▸ **REQUIREMENT**: Copy word for word the lines from the start of the records through the line that contains "Help Center (312, 2435)", both included.

▸ **RECORDS SUPPLIED**:
*-*-*
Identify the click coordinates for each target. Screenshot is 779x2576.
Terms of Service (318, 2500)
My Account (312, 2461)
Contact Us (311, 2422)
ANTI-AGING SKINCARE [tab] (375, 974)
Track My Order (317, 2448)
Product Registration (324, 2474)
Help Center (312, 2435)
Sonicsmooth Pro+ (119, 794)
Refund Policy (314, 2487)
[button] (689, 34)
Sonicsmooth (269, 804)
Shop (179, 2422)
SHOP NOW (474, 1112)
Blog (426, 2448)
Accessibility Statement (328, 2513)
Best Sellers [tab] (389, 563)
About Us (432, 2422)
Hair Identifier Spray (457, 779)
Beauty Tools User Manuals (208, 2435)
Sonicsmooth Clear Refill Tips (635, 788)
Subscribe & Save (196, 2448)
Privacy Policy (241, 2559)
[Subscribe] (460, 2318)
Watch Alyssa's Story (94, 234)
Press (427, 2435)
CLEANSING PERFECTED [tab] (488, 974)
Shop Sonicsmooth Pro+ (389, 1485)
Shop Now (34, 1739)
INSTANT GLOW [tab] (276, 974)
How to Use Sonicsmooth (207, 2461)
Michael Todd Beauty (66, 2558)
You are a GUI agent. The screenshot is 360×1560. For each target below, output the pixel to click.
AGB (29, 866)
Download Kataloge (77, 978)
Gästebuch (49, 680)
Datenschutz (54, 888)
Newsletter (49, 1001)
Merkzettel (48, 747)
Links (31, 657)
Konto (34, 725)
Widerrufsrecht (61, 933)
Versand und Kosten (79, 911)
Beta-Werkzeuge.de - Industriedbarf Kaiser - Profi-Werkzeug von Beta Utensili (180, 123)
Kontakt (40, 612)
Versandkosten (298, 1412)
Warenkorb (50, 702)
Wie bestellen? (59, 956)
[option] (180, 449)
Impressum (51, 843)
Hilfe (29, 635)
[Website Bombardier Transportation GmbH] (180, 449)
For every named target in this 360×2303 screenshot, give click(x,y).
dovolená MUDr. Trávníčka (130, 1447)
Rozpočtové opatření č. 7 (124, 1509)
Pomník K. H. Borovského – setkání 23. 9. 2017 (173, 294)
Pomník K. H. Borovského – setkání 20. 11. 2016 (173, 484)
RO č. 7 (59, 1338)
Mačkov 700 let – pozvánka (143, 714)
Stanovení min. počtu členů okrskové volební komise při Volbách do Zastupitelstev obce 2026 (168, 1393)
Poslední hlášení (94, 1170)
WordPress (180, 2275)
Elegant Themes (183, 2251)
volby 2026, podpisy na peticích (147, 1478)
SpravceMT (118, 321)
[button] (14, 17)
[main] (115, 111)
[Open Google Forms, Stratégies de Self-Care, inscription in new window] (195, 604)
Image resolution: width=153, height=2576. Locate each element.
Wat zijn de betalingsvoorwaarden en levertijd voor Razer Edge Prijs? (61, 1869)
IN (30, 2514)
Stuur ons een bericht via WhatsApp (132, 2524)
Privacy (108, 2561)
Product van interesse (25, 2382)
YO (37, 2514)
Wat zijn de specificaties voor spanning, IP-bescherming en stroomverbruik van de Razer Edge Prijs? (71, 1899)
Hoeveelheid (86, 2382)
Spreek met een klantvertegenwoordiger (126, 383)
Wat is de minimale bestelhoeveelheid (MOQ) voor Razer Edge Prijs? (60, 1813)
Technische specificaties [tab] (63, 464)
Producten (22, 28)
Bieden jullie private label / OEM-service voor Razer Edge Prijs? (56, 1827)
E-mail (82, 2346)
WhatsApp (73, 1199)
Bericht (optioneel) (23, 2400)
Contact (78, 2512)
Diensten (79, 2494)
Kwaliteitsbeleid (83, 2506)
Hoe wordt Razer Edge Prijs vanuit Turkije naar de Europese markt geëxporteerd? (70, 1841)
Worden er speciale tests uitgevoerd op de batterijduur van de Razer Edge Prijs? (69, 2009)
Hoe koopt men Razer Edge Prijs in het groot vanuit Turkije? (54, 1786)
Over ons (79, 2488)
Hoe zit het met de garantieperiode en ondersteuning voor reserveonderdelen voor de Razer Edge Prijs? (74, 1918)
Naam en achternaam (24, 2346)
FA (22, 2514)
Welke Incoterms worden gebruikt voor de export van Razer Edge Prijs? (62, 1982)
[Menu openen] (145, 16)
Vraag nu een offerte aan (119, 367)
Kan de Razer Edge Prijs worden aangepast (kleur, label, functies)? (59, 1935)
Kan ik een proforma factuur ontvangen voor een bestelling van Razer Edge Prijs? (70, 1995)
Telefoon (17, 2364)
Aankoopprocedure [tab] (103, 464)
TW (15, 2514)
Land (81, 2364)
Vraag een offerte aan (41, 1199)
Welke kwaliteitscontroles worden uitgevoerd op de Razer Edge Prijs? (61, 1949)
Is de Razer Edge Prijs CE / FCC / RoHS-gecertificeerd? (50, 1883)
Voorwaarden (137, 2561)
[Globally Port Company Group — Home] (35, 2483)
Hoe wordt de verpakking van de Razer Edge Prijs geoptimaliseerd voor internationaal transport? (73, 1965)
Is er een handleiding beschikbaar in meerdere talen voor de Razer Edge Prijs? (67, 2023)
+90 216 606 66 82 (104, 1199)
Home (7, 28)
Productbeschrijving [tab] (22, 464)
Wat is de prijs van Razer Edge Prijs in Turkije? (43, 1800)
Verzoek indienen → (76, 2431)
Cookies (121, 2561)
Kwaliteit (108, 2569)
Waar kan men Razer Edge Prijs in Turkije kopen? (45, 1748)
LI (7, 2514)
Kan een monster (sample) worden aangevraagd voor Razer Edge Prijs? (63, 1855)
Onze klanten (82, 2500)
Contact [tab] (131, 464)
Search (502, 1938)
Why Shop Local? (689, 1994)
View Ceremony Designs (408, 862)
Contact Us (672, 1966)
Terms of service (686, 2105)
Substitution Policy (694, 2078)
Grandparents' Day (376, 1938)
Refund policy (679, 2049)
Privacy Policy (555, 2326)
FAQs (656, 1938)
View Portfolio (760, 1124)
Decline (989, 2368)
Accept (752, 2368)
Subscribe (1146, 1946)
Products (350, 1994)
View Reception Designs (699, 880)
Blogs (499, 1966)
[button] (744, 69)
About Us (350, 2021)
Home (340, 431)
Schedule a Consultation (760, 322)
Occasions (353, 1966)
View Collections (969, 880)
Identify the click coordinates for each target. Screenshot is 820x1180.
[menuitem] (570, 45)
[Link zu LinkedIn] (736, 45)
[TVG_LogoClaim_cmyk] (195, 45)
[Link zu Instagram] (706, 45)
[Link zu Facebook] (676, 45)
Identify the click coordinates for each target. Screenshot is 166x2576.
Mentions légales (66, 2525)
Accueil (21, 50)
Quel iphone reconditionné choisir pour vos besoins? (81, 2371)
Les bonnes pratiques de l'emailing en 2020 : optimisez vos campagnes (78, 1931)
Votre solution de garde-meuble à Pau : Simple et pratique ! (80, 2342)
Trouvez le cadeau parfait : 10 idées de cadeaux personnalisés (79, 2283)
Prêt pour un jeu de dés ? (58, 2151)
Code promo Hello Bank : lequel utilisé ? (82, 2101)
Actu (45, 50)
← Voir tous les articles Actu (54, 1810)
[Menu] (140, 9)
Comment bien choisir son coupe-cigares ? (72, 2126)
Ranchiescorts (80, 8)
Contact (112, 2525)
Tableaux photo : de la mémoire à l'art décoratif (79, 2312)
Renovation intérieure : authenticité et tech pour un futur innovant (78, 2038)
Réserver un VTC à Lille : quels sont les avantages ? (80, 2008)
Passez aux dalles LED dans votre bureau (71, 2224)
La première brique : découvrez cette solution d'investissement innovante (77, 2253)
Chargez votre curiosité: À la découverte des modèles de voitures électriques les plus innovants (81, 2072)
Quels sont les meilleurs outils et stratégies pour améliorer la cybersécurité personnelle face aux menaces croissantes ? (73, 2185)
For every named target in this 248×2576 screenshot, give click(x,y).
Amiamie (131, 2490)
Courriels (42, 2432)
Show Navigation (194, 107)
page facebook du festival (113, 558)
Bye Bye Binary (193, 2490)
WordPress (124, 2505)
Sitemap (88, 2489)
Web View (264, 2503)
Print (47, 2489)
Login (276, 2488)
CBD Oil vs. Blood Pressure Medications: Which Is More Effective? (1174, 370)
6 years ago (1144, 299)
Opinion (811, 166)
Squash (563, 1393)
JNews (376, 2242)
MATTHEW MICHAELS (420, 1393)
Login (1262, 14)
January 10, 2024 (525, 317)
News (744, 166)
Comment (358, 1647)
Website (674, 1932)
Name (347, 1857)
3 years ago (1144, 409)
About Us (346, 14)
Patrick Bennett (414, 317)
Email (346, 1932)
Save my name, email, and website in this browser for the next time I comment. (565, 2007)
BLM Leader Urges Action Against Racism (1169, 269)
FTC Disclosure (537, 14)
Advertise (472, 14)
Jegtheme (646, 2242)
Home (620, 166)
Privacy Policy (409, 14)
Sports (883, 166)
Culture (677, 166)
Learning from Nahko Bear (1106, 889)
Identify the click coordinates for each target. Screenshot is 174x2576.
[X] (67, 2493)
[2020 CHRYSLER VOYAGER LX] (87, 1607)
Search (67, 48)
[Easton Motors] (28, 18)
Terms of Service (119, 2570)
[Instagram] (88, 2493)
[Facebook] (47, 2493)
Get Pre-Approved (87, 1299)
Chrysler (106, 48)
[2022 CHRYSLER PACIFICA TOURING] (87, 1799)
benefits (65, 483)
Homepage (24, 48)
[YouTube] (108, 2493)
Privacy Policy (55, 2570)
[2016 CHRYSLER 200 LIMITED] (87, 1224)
*-*-*
▸ **EXERCISE SOLUTION**:
Identify the click coordinates for each target. Screenshot is 779x2576.
Terms of Service (318, 2500)
My Account (312, 2461)
Contact Us (311, 2422)
ANTI-AGING SKINCARE [tab] (375, 974)
Track My Order (317, 2448)
Product Registration (324, 2474)
Help Center (312, 2435)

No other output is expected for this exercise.